Palazzi's attitude has won him widespread recognition. In February 2001, he was even received by the President of Israel, Moshe Katsav. A gushing article (http://www.jpost.com/servlet/Satellite?pagename=JPost/P/FrontPage/FrontPage&cid=1002116796299) in the right-wing Jerusalem Post says:

PALAZZI, 40, was born in Italy to a Moslem mother whose grandfather immigrated from Aleppo and an Italian father who converted to Islam. He holds a doctorate in Islamic Sciences, granted by the Grand Mufti of Saudi Arabia and studied at Al-Azhar University in Cairo, and currently serves as the imam of the Italian Islamic Community. Since 1991, he has directed the community's Cultural Institute, which promotes Islamic education in Italy, fights Islamic fundamentalism and fanaticism, and advocates interreligious dialogue. For Palazzi, pluralism starts at home: He is married to a Catholic, and they are raising their two-year-old son Omar as a Moslem. Palazzi also teaches at the Institute of Anthropological Research in Rome, and was formerly a lecturer of religious history at the University of Velletri, also in Rome.

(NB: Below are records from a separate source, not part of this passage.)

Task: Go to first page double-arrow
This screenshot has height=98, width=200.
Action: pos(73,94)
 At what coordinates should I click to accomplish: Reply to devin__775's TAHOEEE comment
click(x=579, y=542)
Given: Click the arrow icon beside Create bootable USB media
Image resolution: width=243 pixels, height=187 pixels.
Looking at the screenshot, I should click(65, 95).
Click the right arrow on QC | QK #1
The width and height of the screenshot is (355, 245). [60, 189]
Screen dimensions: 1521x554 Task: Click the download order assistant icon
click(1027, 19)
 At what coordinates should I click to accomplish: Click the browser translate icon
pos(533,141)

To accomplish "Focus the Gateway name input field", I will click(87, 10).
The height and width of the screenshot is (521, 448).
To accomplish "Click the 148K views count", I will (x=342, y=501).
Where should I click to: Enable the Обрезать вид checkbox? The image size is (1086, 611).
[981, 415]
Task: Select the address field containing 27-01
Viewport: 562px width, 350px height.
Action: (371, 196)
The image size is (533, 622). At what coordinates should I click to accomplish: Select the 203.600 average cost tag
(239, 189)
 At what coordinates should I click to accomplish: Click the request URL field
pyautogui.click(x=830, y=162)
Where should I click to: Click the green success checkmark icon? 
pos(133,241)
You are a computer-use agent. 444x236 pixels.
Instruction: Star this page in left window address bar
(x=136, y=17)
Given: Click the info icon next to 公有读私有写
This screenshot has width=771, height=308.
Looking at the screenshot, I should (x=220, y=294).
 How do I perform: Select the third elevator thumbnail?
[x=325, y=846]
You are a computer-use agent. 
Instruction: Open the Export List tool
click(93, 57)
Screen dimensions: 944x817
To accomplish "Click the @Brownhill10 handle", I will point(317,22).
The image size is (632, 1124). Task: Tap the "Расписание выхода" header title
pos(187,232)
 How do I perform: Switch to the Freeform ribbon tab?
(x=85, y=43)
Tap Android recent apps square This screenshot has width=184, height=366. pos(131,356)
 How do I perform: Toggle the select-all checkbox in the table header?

The first nagging question concerns Palazzi's titles.

Google of course is not infallible. However, it is strange to see that only one result comes up for the Italian version of "Institute of Anthropological Research in Rome", which would be "Istituto di ricerca antropologica a Roma." This is actually the dance school of Raffaella Rossellini, daughter of the film director. Rather hard to imagine Palazzi's hefty figure thumping on the floor with a group of lithe young dancers. We could not call to check, since neither "iraa" nor "Istituto di ricerca antropologica" appear in the phone directory.

....

Now let us take a look at the "University of Velletri" where Palazzi claims to be a professor. In September 2002 - over a year after Palazzi made this claim - the inhabitants of the small town of Velletri near Rome were still hopefully looking forward to the opening "within a few years" of some university faculties in Velletri. Actually, one already existed: the Enology course of the University of Tuscia. Enology, for non-experts, means "wine making", a rather unlikely profession for a supposedly teetotalling Muslim. However, when we called the University of Tuscia, they firmly denied having any person called Massimo Palazzi on their staff.

Of course, people don't need titles. On the other hand, they don't need to make them up, either.